The talks come as a result of a break-in at a secondary school in south Dublin, which has a high percentage of Jewish students.
Gardai confirmed last night that a high-level meeting took place last week between representatives of the Jewish community and senior gardai in response to the French attacks.
The meeting was arranged after a burglary at a secondary school in Rathgar, south Dublin, in which a number of laptops and other items were stolen.
Although the school is mixed-educational, it is attended largely by students of the Jewish community.
While gardai are satisfied that the burglary was not racially motivated, senior members of the Jewish faith became extremely concerned as the brutal events in Paris unfolded.
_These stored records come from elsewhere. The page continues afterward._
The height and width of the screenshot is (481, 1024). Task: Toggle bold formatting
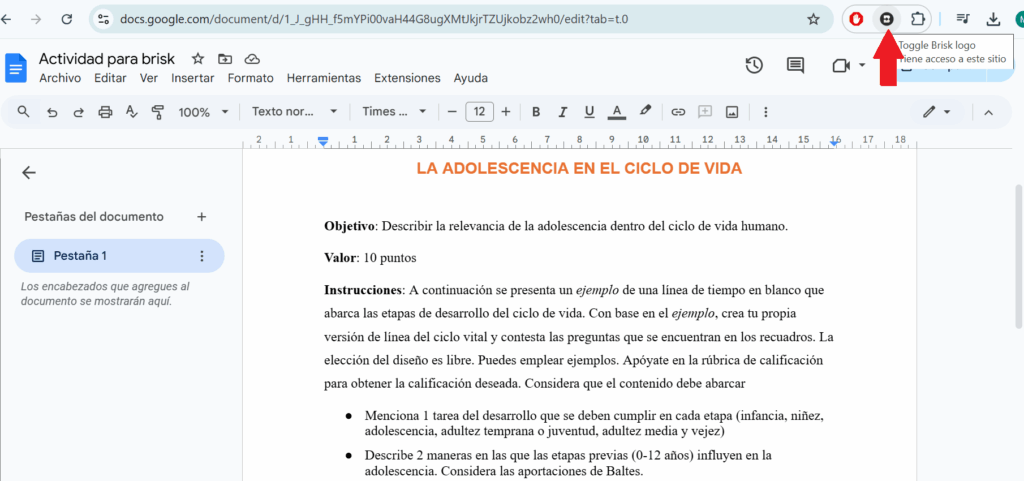point(536,112)
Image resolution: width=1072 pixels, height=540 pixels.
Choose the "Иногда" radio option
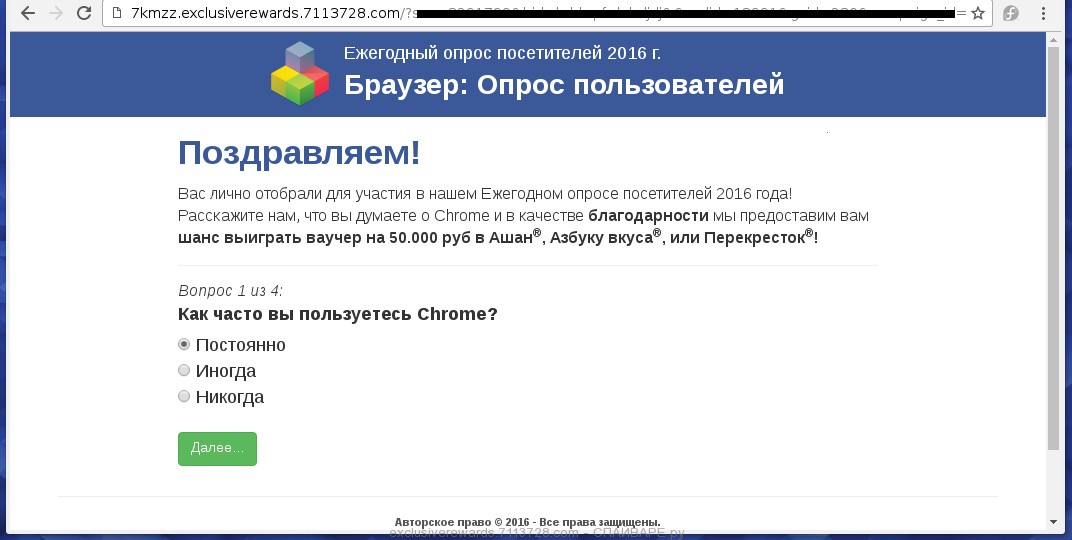(x=184, y=371)
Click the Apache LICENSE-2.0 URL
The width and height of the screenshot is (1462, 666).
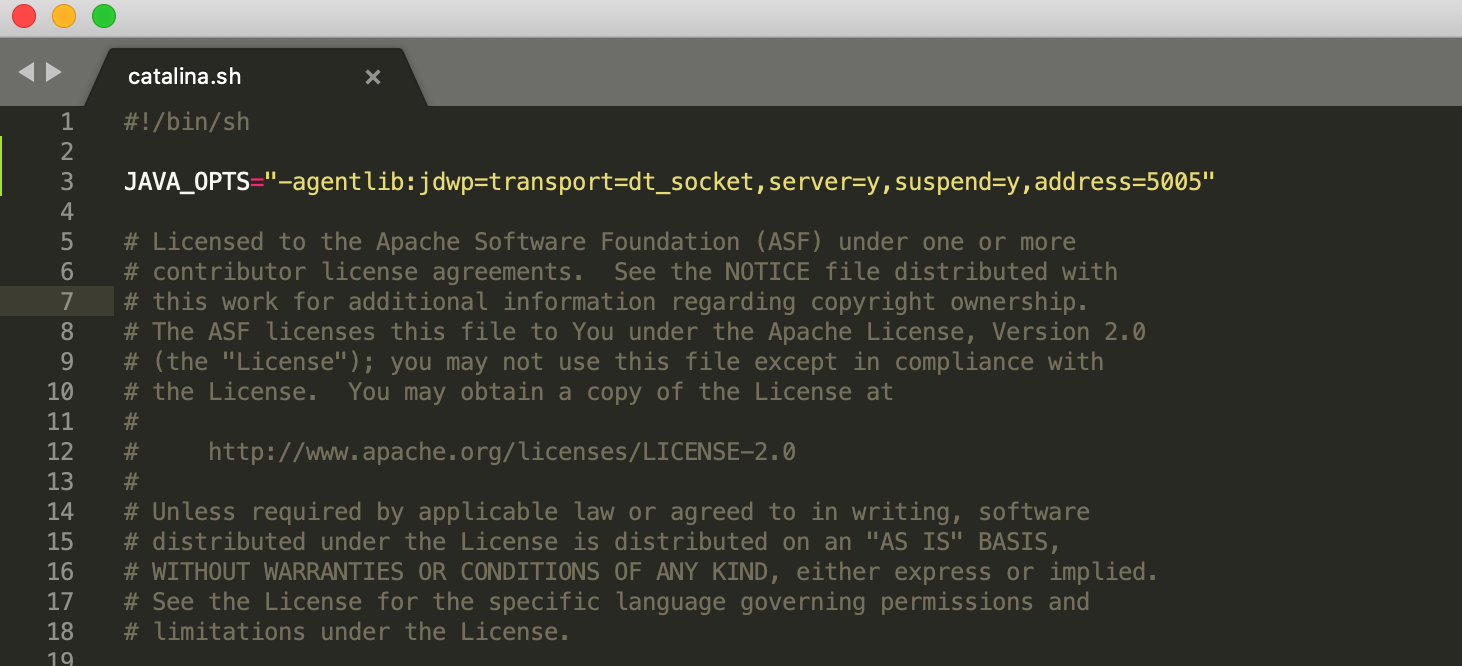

This led to an organised meeting between members of the Jewish community and senior garda officers.
It is understood that the meeting was attended by Assistant commissioner John Twomey as well as a superintendent and a detective inspector.
Gardai gave the representatives of the highly-respected community security advice and the meeting is said to have been "constructive".
The meeting was held a week after reports emerged of gardai keeping a close eye on a group of young Muslim radicals who were meeting at a house in the capital.
Officers are now monitoring the school, synagogues and other areas in which members of the Jewish community visit but senior officers stress that this is "nothing new".
Gardai routinely keep watch over the synagogue in Terenure, Dublin west, in particular between Friday evening and Saturday during the Shabbat, when the place of worship would be most frequented.
Over the previous weekend up to four gardai monitored the synagogue during a celebration ceremony, although it has not been confirmed if the increase in patrol numbers was as a result of last week's meeting.
A spokesperson for An Garda Siochana said that the organisation would not comment on security issues "for operational reasons".
Similar meetings were held in cities across the UK in reaction of the French attacks.
Jewish communities in London and Manchester requested extra police patrols in fear of copycat attacks being carried out.
Civilian volunteers of the Shomrim security group stepped up patrols in their localities, but stressed that the increase in activity was only as a precaution and asked its residents to remain extra vigilant and calm.
Seventeen people died in Paris in three days of violence that began with the attack by two Islamist gunmen on the offices of Charlie Hebdo on January 7.